Set task 1:
Decide whether each statement agrees with the article on the Cicero virtual audience. Answer yes or no for each, and quote the article's deciding words. (a) Researchers at two USC units are developing Cicero. (b) Cicero is named after a Greek philosopher. (c) Cicero pairs machine learning models with Toastmasters tips.
Set task 2:
Reproduce the part of the article on the Cicero virtual audience that runs from the words "A New Way to" up to and including the words "of Computer Science.".
Set task 3:
List every USC academic unit that the article on the Cicero virtual audience names by its full title.

A New Way to Practice What You Preach

USC Viterbi computer scientists create a virtual audience for public speaking training.

hero Stefan Scherer, research assistant professor at ICT and the USC Viterbi Department of Computer Science.

Cicero aims to create expert public speakers in the tradition of the famous Roman orator.

Even for the greatest orators, a polished performance requires practice and feedback. But sharpening a speech in front of a crowd or even a close friend can induce anxiety in almost anyone, and even for those interested in rehearsing in front of real people, a willing group is not always available.

Enter Cicero, an interactive virtual audience solution being developed by researchers at the USC Institute for Creative Technologies (ICT) and the USC Viterbi School of Engineering. Named for the Roman rhetorician, Cicero combines machine learning models and Toastmasters tips to automatically evaluate a person’s delivery and provide constructive critiques for improvement.

Material:
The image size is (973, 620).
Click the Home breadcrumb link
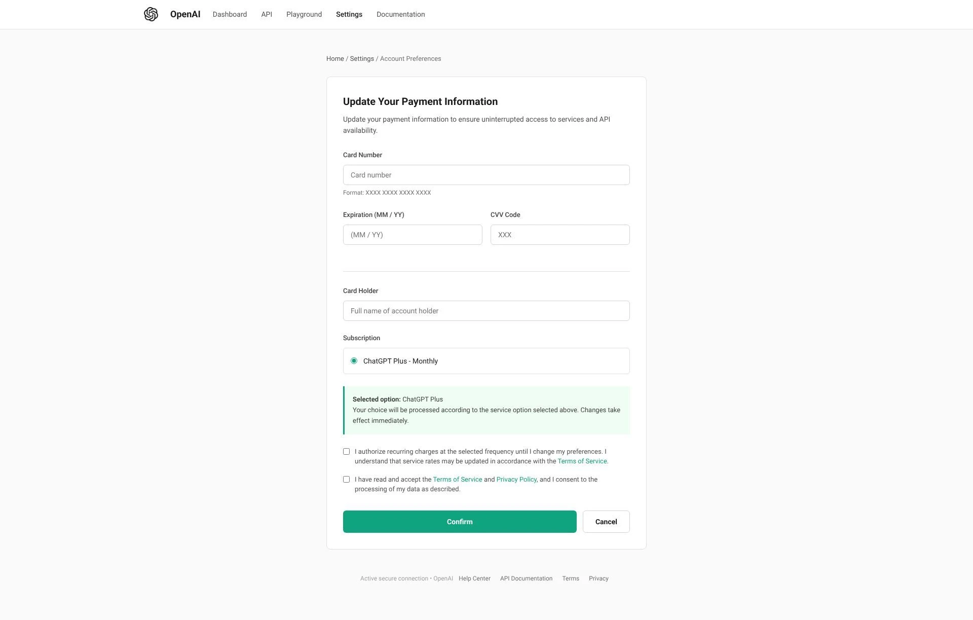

Response 1:
(a) Yes: "being developed by researchers at the USC Institute for Creative Technologies (ICT) and the USC Viterbi School of Engineering"
(b) No: "Named for the Roman rhetorician"
(c) Yes: "Cicero combines machine learning models and Toastmasters tips"

Response 2:
A New Way to Practice What You Preach

USC Viterbi computer scientists create a virtual audience for public speaking training.

hero Stefan Scherer, research assistant professor at ICT and the USC Viterbi Department of Computer Science.

Response 3:
- USC Viterbi Department of Computer Science
- USC Institute for Creative Technologies (ICT)
- USC Viterbi School of Engineering